**Given instruction 1**: Can you sum up the Depthai ROS Driver page below in two sentences?

Depthai ROS Driver

Currently, recommended way to launch cameras is to use executables from depthai_ros_driver package.This runs your camera as a ROS2 Component/ROS Nodelet and gives you the ability to customize your camera using ROS parameters.Main API difference between ROS2 and ROS1 is that parameter names use different convention - parameters in ROS2 are namespaced using . and parameters in ROS1 are namespaced using _, for example in ROS2: camera.i_pipeline_type, ROS1 camera_i_pipeline_type. For sake of simplicity, this Readme uses ROS2 convention. List of all available parameters with their default values can be found at the bottom of Readme.Paramerers that begin with r_ can be freely modified during runtime, for example with rqt.Parameters that begin with i_ are set when camera is initializing, to change them you have to call stop and start services. This can be used to hot swap NNs during runtime, changing resolutions, etc.

Launch files

We provide few examples for depthai-ros-driver package:

camera.launch.py launches camera in RGBD, and NN in spatial (Mobilenet) mode.
rgbd_pcl.launch.py launches camera in basic RGBD configuration, doesn't load any NNs. Also loads ROS depth processing nodes for RGBD pointcloud.
example_multicam.launch.py launches several cameras at once, each one in different container. Edit the multicam_example.yaml config file in config directory to change parameters
example_segmentation.launch.py launches camera in RGBD + semantic segmentation (pipeline type=RGBD, nn_type=rgb)
pointcloud.launch.py - similar to rgbd_pcl.launch.py, but doesn't use RGB component for pointcloud
example_marker_publish.launch.py launches camera.launch.py + small python node that publishes detected objects as markers/tfs
rtabmap.launch.py launches camera and RTAB-MAP RGBD SLAM (you need to install it first - sudo apt install ros-$ROS_DISTRO-rtabmap-ros). You might need to set manual focus via parameters here.

To launch them, you can run: ros2 launch depthai_ros_driver camera.launch.py (ROS2) roslaunch depthai_ros_driver camera.launch (ROS1)

Publishing TFs from extrinsics

By default, camera transforms are published from default URDF descriptions based on CAD models. This can be overriden by using TFPublisher class from depthai_bridge, which based on Device's camera calibration data republishes the description with updated information. To enable this behavior in depthai_ros_driver, you can use following parameters:

camera.i_publish_tf_from_calibration - setting this to true launches TFPublisher

Then you can set following arguments:

camera.i_tf_camera_name - if not set, defaults to the node name
camera.i_tf_camera_model - if not set, it will be automatically detected. If the node is unable to detect STL file for the camera it is set to OAK-D. To explicitly set it in camera.launch.py, set override_cam_model:=true
camera.i_tf_base_frame
camera.i_tf_parent_frame
camera.i_tf_cam_pos_x
camera.i_tf_cam_pos_y
camera.i_tf_cam_pos_z
camera.i_tf_cam_roll
camera.i_tf_cam_pitch
camera.i_tf_cam_yaw

When using camera.launch.py, you can set pass_tf_args_as_params:=true so that TF arguments are used to fill those parameters. For example

ros2 launch depthai_ros_driver camera.launch.py pass_tf_args_as_params:=true parent_frame:=map cam_pos_x:=1.0 imu_from_descr:=true

It is also possible to set custom URDF path (for now only absolute path works) and custom xacro arguments using camera.i_tf_custom_urdf_path and camera.i_tf_custom_xacro_args. Please note that robot_state_publisher must be running.NOTE ON IMU EXTRINSICS If your camera has uncalibrated IMU, a warning will be shown, and IMU will be published with zero rotation and translation. You can override this behavior by setting camera.i_tf_imu_from_descr: true. This will publish default IMU extrinsics from URDF based on camera model.

**Given instruction 2**: How many lines of the rows below contain the string "input"? Tally them with case counting, and reply with the number only.

**Records for this task**:
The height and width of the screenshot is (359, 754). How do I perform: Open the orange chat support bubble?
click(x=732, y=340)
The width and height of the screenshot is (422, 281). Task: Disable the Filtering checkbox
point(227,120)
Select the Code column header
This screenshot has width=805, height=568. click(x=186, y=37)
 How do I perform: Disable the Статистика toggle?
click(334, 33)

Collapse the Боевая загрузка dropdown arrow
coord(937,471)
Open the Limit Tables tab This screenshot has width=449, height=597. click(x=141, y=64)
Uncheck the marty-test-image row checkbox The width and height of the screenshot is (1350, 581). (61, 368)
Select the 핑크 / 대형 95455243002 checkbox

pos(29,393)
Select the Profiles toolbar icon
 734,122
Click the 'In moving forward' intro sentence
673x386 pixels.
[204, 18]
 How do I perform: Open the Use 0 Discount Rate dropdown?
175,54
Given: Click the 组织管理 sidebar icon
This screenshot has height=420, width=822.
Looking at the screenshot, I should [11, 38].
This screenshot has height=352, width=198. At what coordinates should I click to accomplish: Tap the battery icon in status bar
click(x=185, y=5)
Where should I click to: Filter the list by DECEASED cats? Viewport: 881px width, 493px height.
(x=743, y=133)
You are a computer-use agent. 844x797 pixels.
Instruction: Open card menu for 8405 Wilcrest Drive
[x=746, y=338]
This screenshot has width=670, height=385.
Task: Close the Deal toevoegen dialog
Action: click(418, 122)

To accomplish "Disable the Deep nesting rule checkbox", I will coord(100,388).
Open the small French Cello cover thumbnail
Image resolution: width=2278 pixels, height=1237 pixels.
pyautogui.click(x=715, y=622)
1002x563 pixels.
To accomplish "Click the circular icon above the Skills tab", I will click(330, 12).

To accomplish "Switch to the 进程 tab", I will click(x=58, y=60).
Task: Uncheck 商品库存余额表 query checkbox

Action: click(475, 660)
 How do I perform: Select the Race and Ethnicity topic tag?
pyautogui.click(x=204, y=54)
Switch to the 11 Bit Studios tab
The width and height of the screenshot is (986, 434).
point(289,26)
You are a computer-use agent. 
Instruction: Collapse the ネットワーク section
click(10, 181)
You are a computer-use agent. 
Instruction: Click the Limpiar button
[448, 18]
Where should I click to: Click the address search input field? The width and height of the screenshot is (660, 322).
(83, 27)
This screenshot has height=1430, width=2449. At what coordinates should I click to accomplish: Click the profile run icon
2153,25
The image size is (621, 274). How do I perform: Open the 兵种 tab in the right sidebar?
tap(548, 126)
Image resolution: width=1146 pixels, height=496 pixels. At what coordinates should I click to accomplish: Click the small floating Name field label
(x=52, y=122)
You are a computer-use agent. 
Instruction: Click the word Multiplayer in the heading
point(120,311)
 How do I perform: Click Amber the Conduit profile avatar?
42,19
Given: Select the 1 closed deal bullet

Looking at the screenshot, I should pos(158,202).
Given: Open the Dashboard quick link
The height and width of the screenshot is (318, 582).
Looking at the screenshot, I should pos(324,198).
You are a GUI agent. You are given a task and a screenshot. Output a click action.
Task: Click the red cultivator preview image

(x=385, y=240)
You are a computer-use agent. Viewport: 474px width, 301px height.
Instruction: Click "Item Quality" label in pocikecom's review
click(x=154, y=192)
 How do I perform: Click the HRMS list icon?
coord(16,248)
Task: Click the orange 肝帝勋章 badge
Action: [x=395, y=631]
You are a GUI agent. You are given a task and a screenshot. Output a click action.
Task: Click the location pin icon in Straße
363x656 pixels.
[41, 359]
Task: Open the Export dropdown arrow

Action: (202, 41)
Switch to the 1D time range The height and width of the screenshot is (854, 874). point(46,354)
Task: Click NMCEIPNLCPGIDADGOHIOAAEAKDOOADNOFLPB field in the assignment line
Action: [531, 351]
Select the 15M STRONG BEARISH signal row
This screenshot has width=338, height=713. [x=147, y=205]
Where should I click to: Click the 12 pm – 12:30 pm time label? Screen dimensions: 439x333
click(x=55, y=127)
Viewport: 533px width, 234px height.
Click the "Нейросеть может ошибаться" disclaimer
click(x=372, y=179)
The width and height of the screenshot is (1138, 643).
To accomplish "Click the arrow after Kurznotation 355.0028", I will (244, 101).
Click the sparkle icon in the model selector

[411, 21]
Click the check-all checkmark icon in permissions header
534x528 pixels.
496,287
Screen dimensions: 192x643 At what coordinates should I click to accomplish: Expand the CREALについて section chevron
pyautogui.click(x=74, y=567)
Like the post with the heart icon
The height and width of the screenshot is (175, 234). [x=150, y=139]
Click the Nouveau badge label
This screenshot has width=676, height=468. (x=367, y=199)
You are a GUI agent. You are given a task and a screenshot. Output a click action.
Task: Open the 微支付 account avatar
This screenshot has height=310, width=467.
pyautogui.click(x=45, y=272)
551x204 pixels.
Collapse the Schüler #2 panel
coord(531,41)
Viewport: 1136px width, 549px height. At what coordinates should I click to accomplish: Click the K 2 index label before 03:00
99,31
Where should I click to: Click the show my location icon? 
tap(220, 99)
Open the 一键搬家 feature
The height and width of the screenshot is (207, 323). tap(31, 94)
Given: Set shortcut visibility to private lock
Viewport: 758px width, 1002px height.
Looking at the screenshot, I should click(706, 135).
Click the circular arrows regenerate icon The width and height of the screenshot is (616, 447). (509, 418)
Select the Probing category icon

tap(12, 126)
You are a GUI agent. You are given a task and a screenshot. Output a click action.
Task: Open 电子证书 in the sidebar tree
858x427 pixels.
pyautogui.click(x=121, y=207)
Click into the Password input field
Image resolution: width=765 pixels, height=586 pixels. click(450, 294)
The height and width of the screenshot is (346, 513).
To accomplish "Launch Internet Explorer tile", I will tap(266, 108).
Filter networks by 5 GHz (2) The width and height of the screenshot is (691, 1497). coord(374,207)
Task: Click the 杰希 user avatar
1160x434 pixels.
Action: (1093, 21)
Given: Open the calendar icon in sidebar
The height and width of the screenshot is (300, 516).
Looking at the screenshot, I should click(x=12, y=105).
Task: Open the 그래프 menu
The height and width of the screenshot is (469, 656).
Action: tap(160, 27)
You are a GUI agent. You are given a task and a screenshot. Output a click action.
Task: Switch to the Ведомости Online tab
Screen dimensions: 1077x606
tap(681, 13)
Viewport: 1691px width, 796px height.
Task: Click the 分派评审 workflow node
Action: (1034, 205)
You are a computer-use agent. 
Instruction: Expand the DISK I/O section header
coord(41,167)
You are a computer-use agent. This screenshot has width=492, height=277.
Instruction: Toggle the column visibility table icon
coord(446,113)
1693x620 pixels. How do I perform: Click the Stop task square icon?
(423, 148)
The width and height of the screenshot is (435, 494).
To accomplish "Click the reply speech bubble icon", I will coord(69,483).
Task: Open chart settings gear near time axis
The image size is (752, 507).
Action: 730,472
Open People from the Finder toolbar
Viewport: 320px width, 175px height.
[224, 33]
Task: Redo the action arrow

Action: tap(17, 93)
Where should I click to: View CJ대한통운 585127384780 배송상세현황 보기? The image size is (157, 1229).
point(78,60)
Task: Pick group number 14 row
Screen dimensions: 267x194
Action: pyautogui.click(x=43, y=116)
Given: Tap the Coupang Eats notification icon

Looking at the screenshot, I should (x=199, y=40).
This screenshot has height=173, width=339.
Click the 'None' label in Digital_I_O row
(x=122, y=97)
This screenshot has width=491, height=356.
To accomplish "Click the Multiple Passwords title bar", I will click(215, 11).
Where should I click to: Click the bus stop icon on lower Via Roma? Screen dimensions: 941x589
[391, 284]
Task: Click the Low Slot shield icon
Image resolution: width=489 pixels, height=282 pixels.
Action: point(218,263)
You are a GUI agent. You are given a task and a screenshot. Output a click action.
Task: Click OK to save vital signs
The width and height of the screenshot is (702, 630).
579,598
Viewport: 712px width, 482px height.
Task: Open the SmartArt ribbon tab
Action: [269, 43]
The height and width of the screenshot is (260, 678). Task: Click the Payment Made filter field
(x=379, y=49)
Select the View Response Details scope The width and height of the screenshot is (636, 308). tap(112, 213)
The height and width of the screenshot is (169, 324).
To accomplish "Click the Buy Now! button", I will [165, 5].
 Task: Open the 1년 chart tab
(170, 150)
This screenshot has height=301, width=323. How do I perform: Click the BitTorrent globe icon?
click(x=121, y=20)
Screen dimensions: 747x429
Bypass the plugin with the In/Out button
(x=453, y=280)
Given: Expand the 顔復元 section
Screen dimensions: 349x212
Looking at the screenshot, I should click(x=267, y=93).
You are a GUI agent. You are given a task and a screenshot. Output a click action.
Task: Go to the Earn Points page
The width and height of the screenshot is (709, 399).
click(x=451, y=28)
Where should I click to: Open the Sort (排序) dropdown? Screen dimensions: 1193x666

**Task result 1**: The recommended way to launch cameras is with executables from the depthai_ros_driver package, which runs the camera as a ROS2 Component or ROS Nodelet that can be customized through ROS parameters, and several launch files are provided, such as camera.launch.py for RGBD with a Mobilenet spatial NN and rtabmap.launch.py for RTAB-MAP RGBD SLAM. By default, camera transforms are published from URDF descriptions based on CAD models, but setting camera.i_publish_tf_from_calibration to true launches TFPublisher, which republishes the description using the device's camera calibration data.

**Task result 2**: 2